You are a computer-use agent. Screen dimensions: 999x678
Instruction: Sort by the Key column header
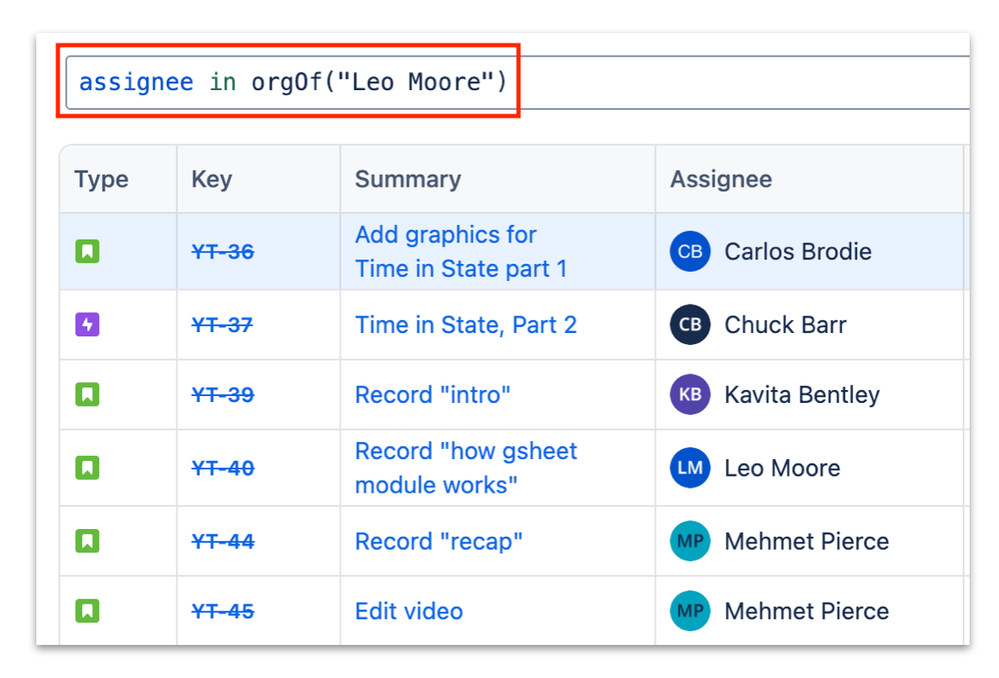click(x=212, y=179)
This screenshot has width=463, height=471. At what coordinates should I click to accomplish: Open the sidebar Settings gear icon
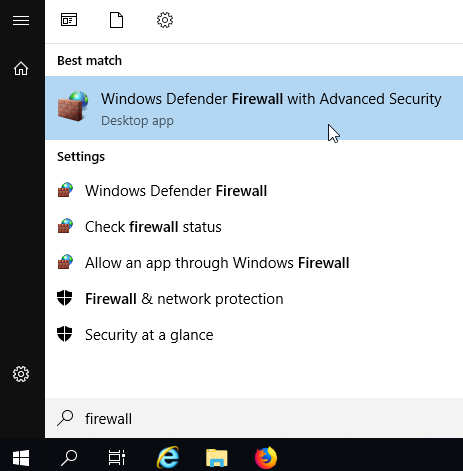tap(21, 374)
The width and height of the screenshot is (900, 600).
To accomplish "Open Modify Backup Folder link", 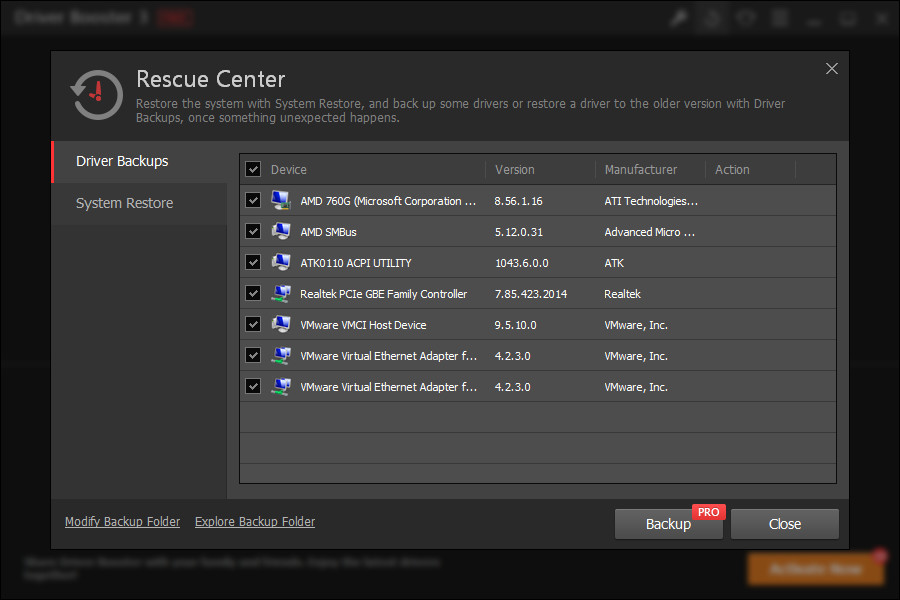I will [122, 521].

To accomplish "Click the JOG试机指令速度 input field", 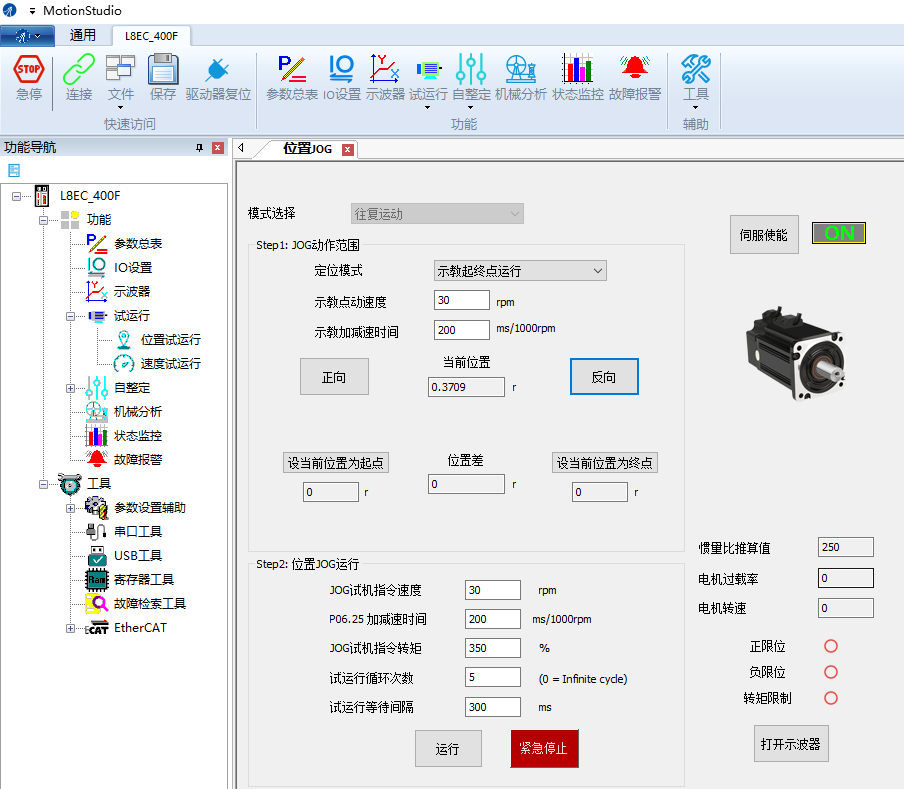I will (492, 590).
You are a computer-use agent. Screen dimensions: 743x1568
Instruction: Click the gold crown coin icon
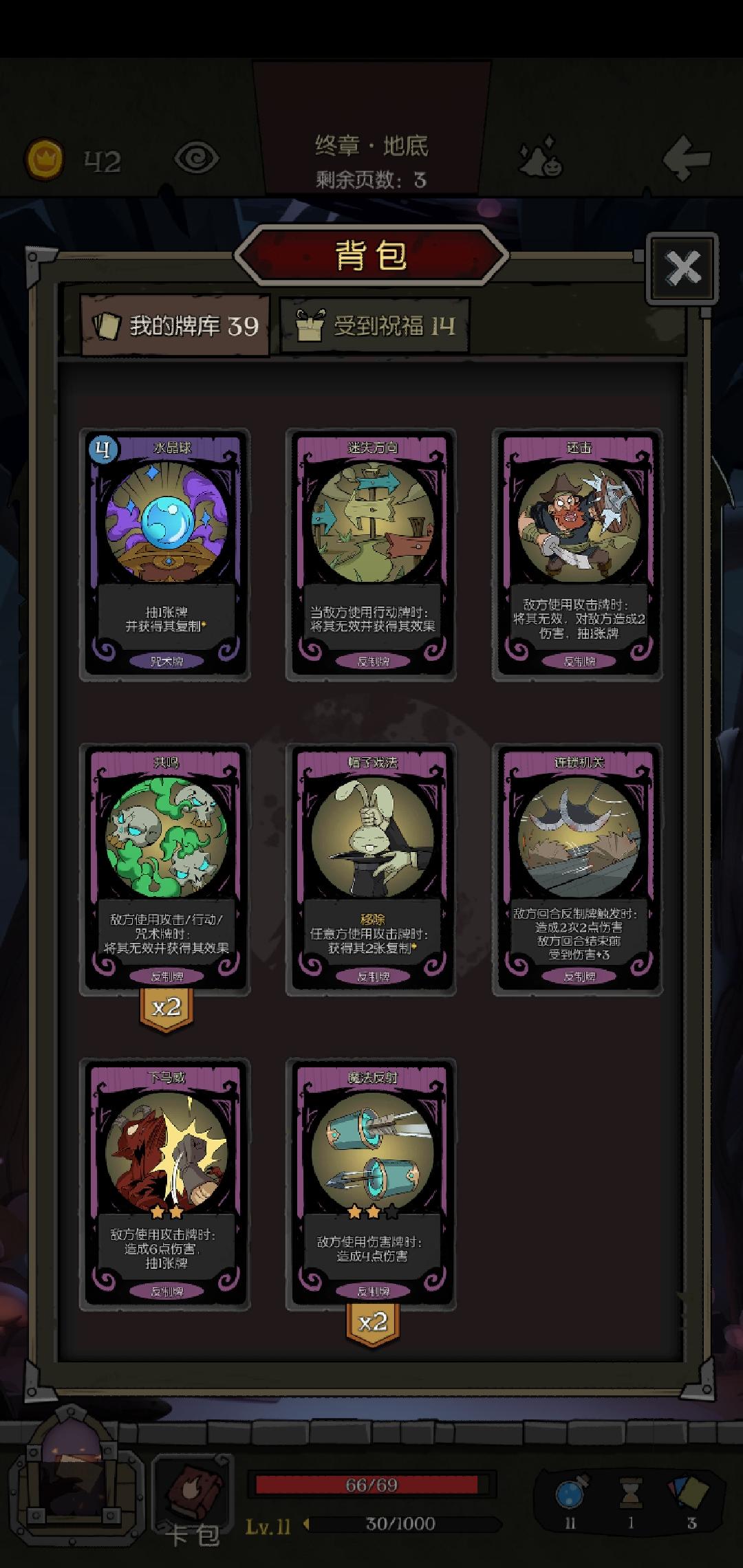coord(45,160)
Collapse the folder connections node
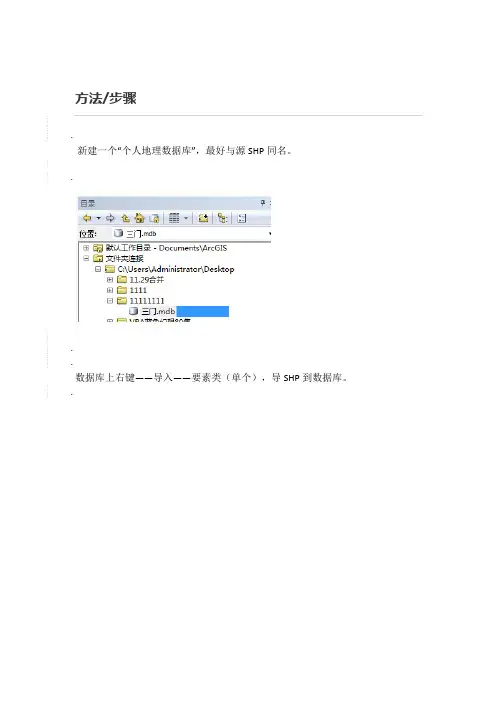Screen dimensions: 496x702 tap(86, 258)
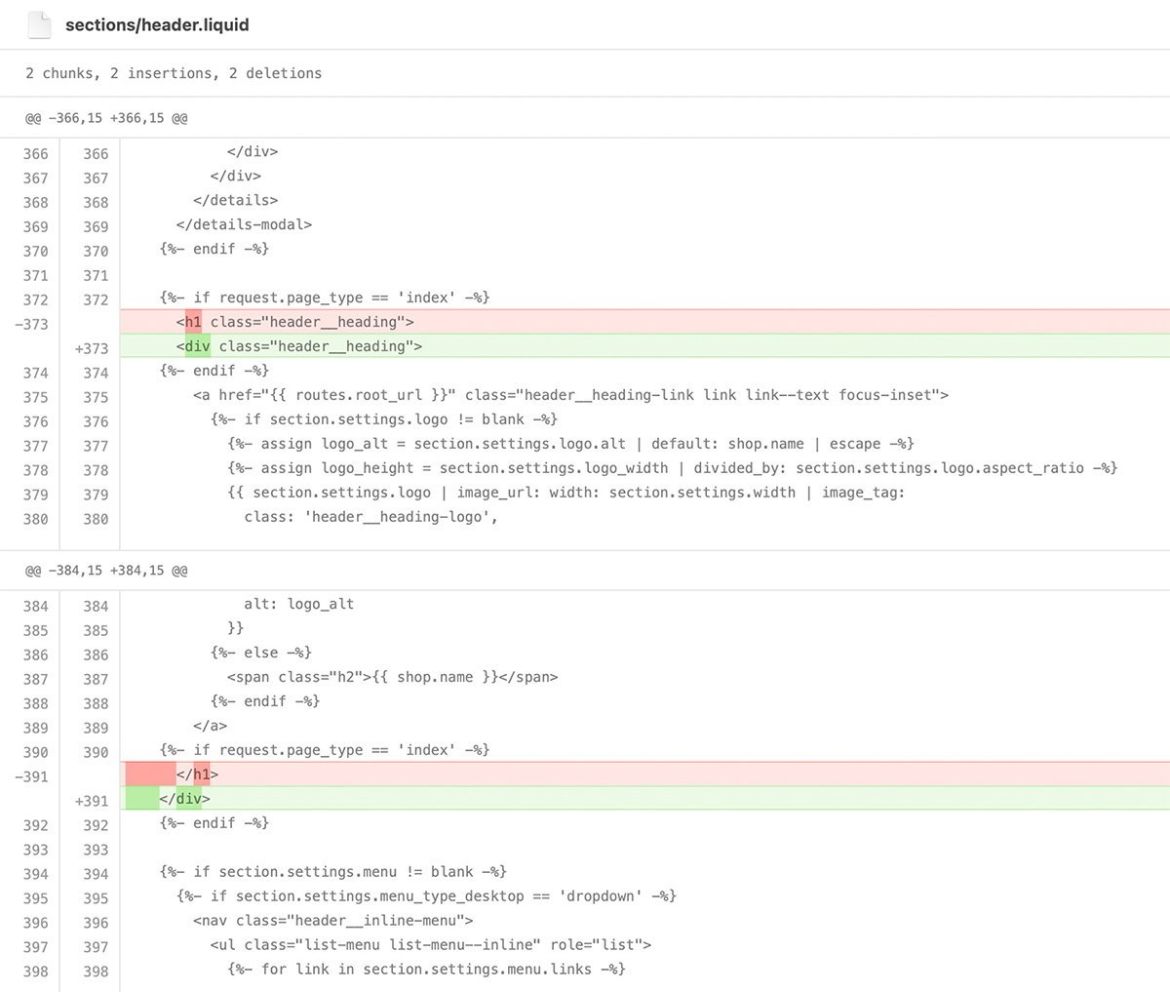This screenshot has width=1170, height=992.
Task: Click the file icon beside sections/header.liquid
Action: click(39, 25)
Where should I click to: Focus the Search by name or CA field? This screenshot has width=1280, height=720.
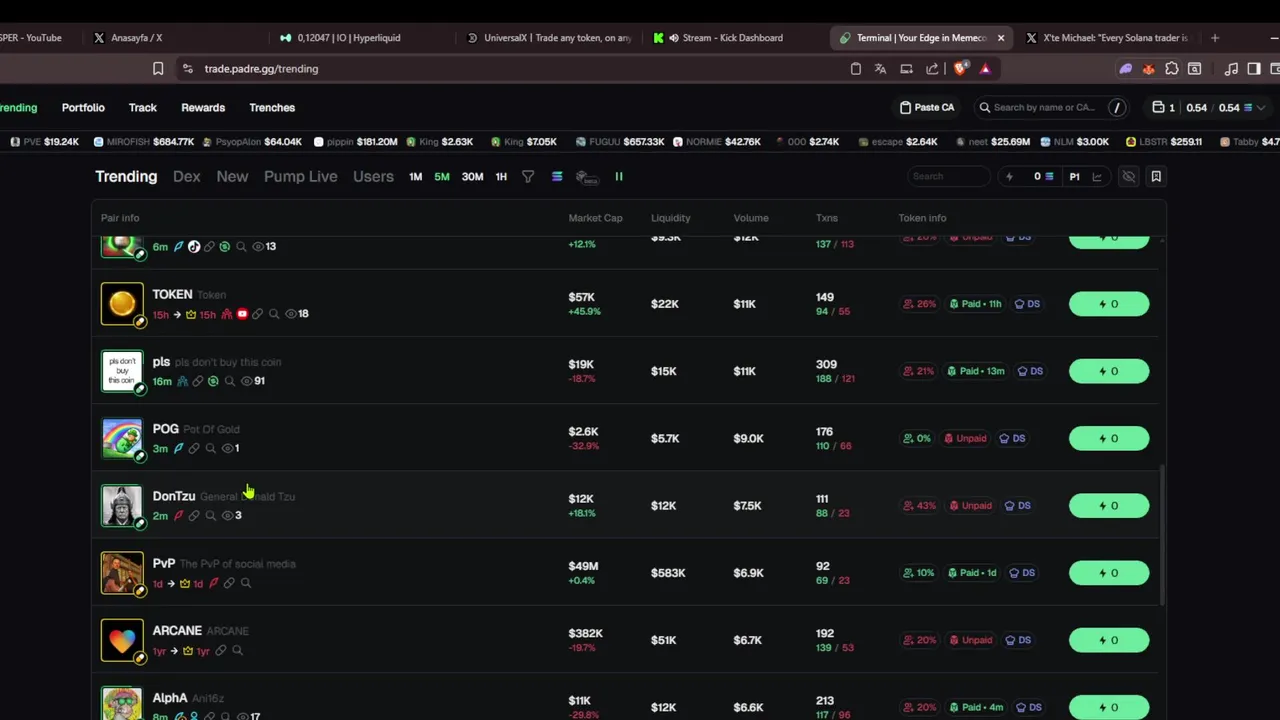[1044, 108]
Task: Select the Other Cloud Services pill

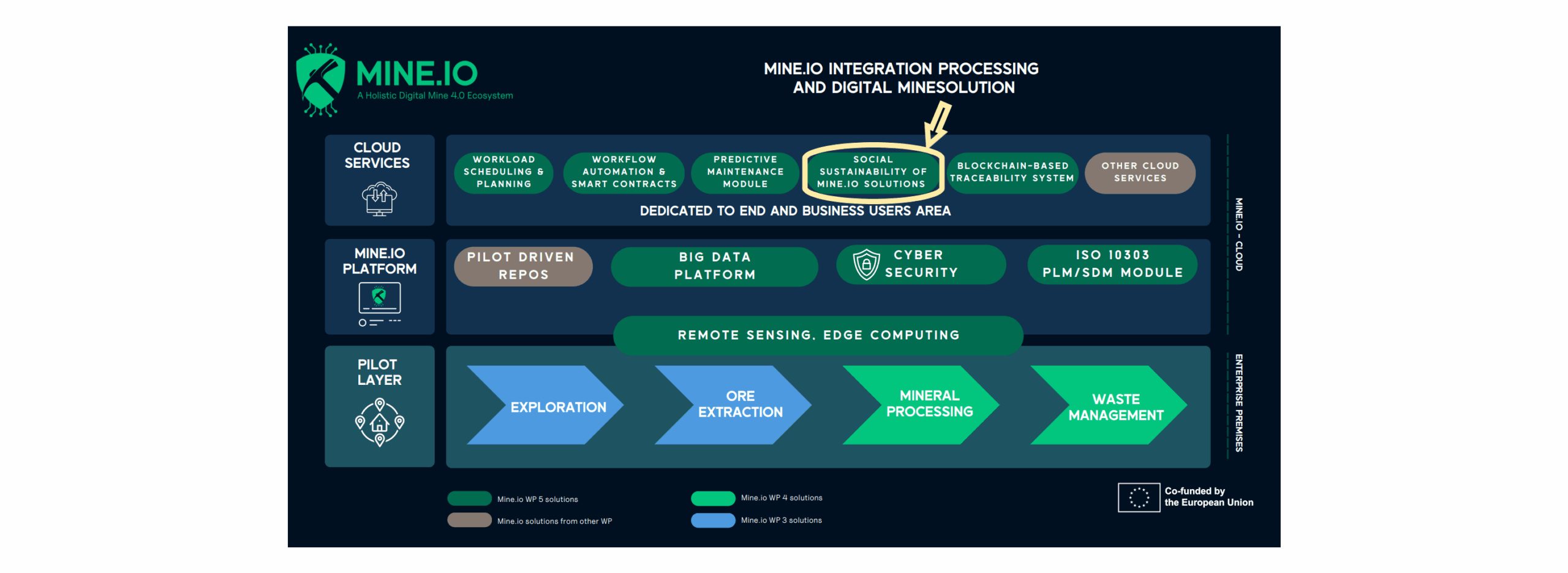Action: coord(1139,173)
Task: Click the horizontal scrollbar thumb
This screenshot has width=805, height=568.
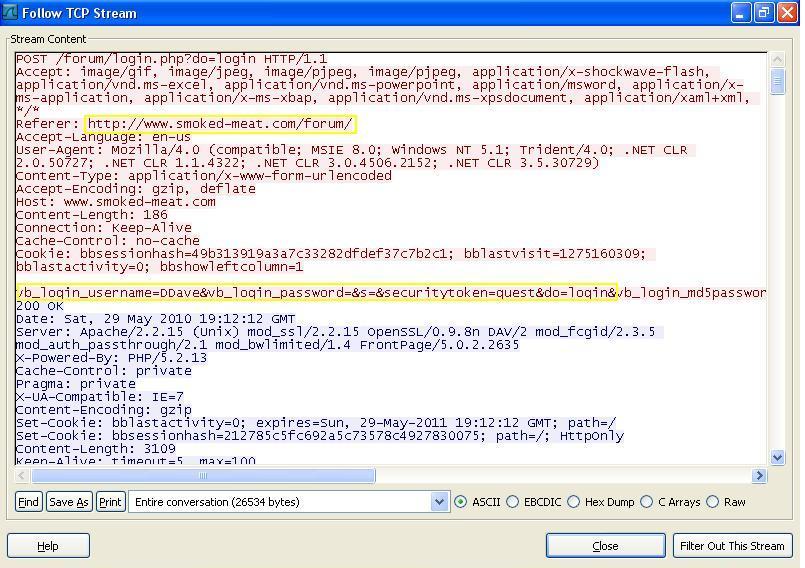Action: 202,476
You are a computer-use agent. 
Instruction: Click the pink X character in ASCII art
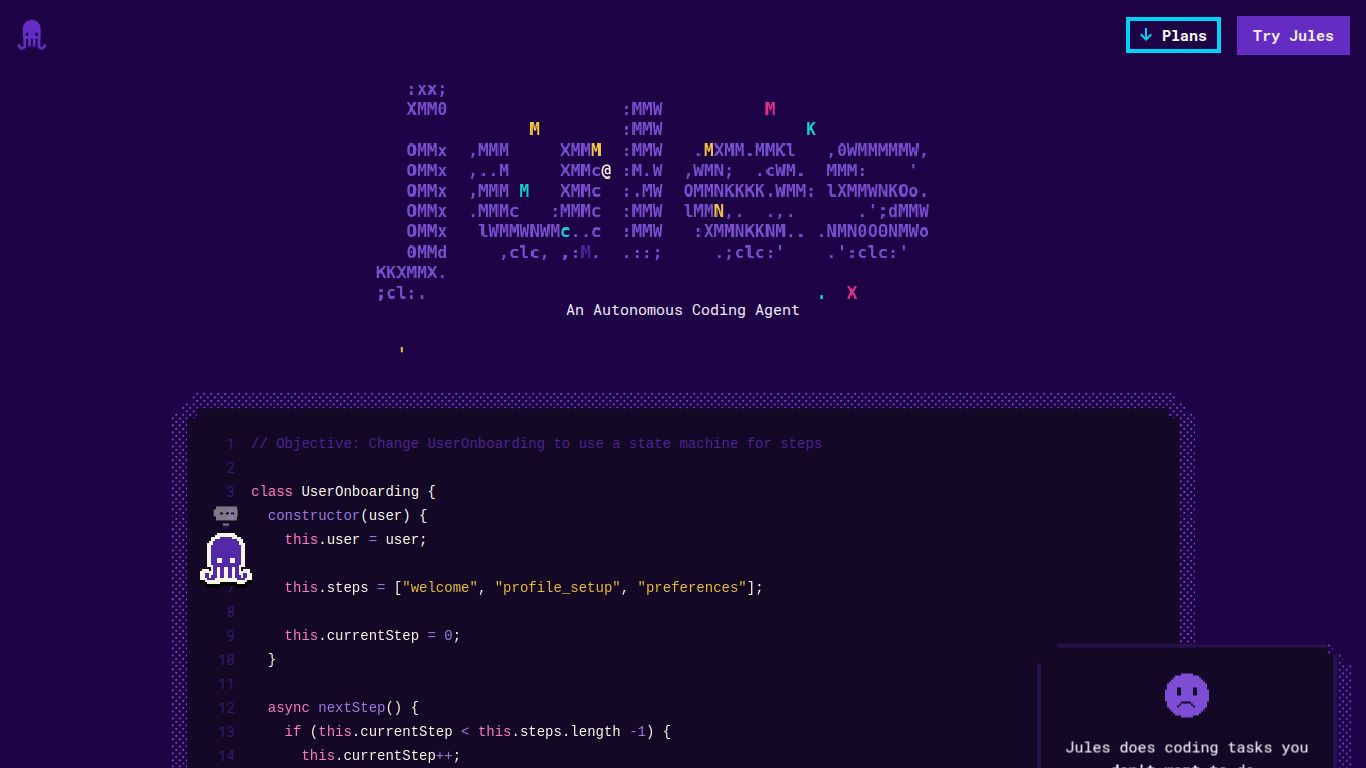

# Work instructions
The answer must be a single number: the count of lines in the entries above that contain "computer".

# Answer
3